The UN Human Development Report said the poorest nations risked a downward spiral of malnutrition, water scarcity and ecological damage.
It called for global CO2 levels to be cut by 80% from 1990 levels by 2050.
The UN Development Programme (UNDP) report coincides with next week's key UN climate negotiations in Indonesia.
The lead author of the report - Fighting Climate Change: Human Solidarity in a Divided World - is Kevin Watkins. He said he hoped the report would act as an incentive for the conference's delegates.
"We are issuing a call to action, not providing a counsel of despair," he said. "Working together with resolve, we can win the battle against climate change."
The two-week gathering on the island of Bali is set to debate what shape the global agreement to curb greenhouse gas emissions should take after 2012, which is when the current Kyoto Protocol ends.
UNDP administrator Kemal Dervis said although climate change was a global challenge, developing nations faced the greatest risk.
"It is the poor, a constituency with no responsibility for the ecological debt we are running up, who face the most immediate and severe human costs."
The report outlined a number of risks that threatened human development if the world failed to act, including:
They said developed nations had to show leadership by cutting emissions by at least 80% from 1990 levels by 2050 to ensure global warming did not exceed 2C (3.6F).
A mixed approach would deliver the necessary cuts, including carbon taxes, cap-and-trade schemes and funding low-carbon technology transfer projects, they added.
But rich nations also had to put climate change adaptation at the centre of international poverty reduction programmes.
Even with stringent mitigation, the report said past emissions meant that continued warming was locked in to the global climate system for the first half of the century.

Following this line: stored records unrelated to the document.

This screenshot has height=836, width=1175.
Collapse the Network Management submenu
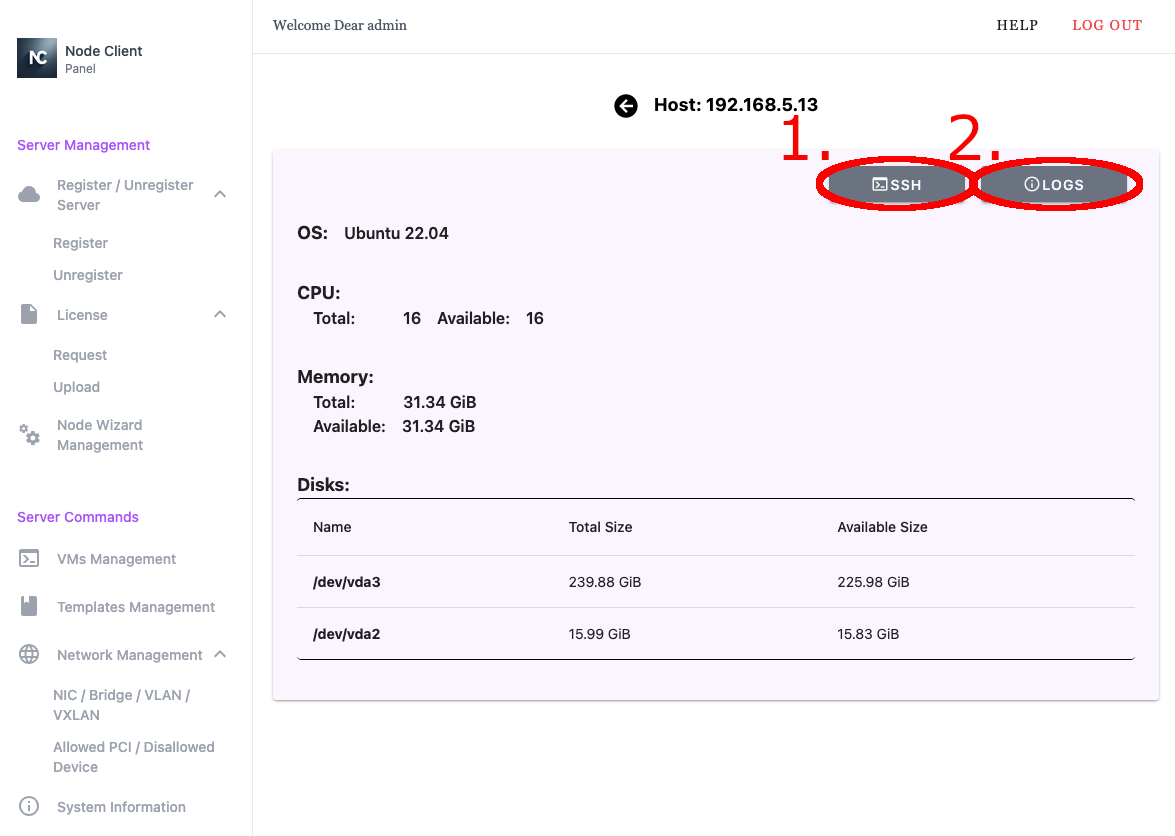(x=220, y=655)
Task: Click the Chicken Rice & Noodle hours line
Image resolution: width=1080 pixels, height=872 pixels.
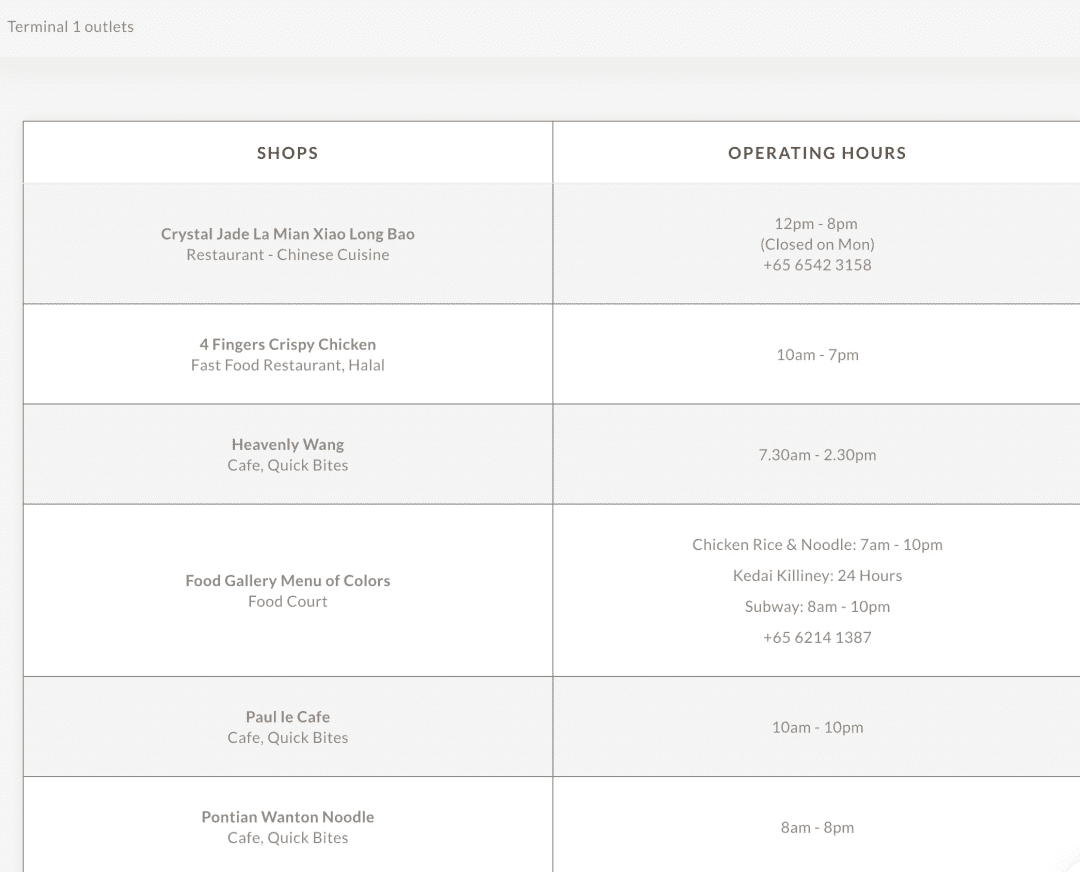Action: click(x=817, y=545)
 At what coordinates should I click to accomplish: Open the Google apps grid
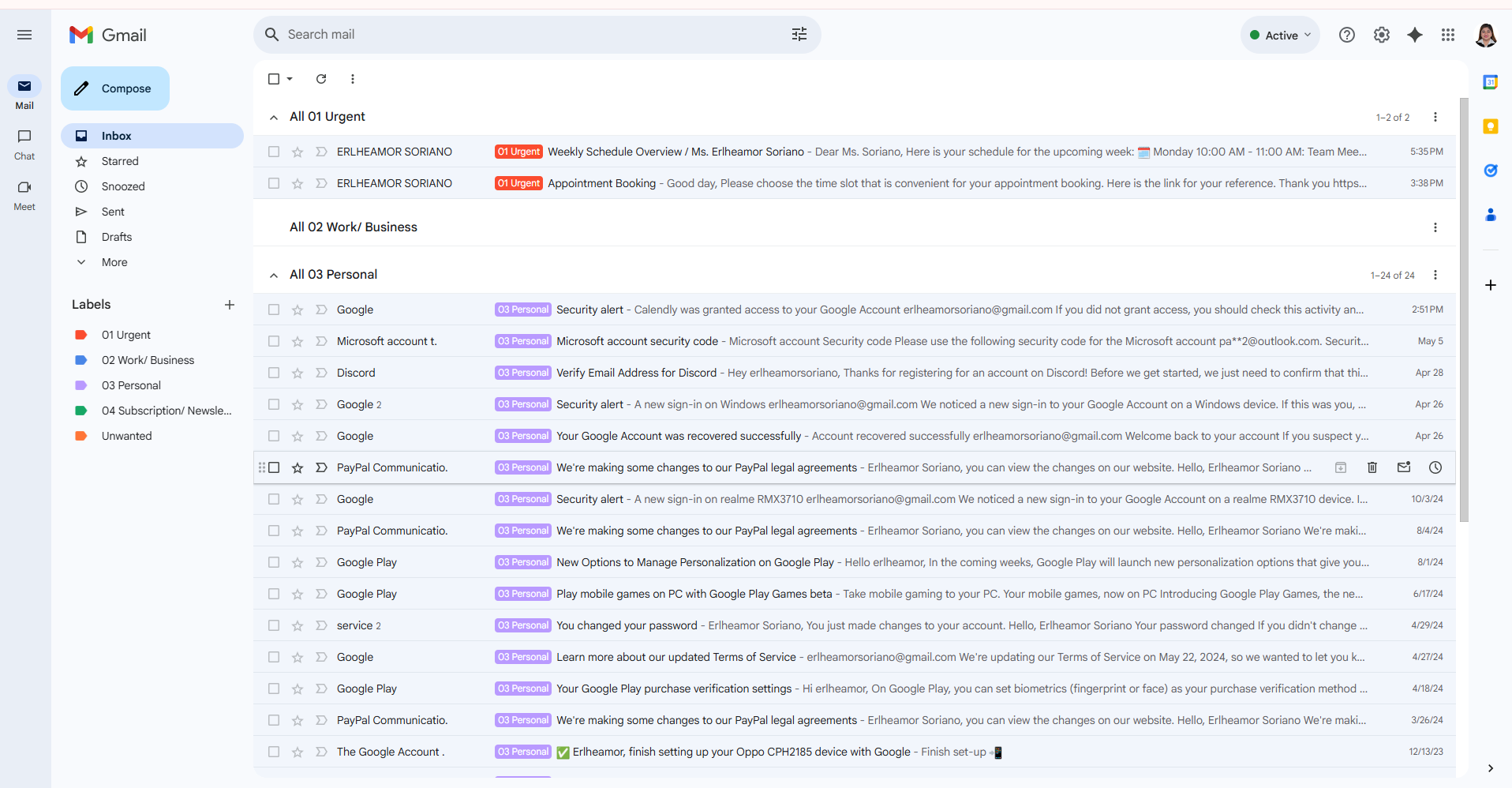tap(1448, 35)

While rich nations were able to afford to "climate-proof" their economies and population, poor nations were woefully under-funded.
According to the report, international funding for adaptation in developing nations to date amounted to $26m (£13m), roughly the same amount as the UK spends on its flood defences in a week.
"Nobody wants to understate the very real long-term ecological challenges that climate change will bring to rich countries," Mr Watkins explained.
"But the near-term vulnerabilities are not concentrated in lower Manhattan and London, but in flood-prone areas of Bangladesh and drought-prone parts of sub-Saharan Africa.
"Allowing the window of opportunity to close would represent a moral and political failure without precedent in human history."